Exercise input ::
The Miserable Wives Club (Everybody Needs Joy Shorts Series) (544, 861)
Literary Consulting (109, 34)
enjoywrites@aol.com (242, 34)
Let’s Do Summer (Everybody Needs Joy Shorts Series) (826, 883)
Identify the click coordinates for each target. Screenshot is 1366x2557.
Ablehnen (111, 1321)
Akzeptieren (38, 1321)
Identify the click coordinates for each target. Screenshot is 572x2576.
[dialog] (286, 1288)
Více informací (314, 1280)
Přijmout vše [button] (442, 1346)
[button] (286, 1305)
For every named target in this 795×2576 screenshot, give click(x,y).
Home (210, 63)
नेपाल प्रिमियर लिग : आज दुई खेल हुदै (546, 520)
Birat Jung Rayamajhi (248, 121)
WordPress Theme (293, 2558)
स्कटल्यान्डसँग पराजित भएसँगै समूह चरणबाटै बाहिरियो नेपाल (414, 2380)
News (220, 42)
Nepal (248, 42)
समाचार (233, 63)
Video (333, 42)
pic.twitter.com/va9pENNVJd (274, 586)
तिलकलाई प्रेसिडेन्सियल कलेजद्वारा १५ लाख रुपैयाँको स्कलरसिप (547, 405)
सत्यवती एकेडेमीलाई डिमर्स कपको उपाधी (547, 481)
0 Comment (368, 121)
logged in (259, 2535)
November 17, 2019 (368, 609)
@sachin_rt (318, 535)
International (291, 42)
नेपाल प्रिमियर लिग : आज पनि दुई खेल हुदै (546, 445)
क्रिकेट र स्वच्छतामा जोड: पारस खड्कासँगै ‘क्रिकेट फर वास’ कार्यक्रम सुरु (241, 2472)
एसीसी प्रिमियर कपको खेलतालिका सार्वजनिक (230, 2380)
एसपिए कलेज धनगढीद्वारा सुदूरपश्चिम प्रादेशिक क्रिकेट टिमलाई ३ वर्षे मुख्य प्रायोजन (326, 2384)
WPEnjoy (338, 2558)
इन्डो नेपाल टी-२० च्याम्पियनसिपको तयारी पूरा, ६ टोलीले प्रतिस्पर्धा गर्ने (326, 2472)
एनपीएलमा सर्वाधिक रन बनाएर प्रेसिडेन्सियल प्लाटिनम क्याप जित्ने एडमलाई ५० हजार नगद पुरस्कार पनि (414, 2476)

Task item :: In the records above, return precisely the line containing "समाचार (233, 63)" and each line that comes after it, up to the final one.

Reply to the exercise ::
समाचार (233, 63)
Video (333, 42)
pic.twitter.com/va9pENNVJd (274, 586)
तिलकलाई प्रेसिडेन्सियल कलेजद्वारा १५ लाख रुपैयाँको स्कलरसिप (547, 405)
सत्यवती एकेडेमीलाई डिमर्स कपको उपाधी (547, 481)
0 Comment (368, 121)
logged in (259, 2535)
November 17, 2019 (368, 609)
@sachin_rt (318, 535)
International (291, 42)
नेपाल प्रिमियर लिग : आज पनि दुई खेल हुदै (546, 445)
क्रिकेट र स्वच्छतामा जोड: पारस खड्कासँगै ‘क्रिकेट फर वास’ कार्यक्रम सुरु (241, 2472)
एसीसी प्रिमियर कपको खेलतालिका सार्वजनिक (230, 2380)
एसपिए कलेज धनगढीद्वारा सुदूरपश्चिम प्रादेशिक क्रिकेट टिमलाई ३ वर्षे मुख्य प्रायोजन (326, 2384)
WPEnjoy (338, 2558)
इन्डो नेपाल टी-२० च्याम्पियनसिपको तयारी पूरा, ६ टोलीले प्रतिस्पर्धा गर्ने (326, 2472)
एनपीएलमा सर्वाधिक रन बनाएर प्रेसिडेन्सियल प्लाटिनम क्याप जित्ने एडमलाई ५० हजार नगद पुरस्कार पनि (414, 2476)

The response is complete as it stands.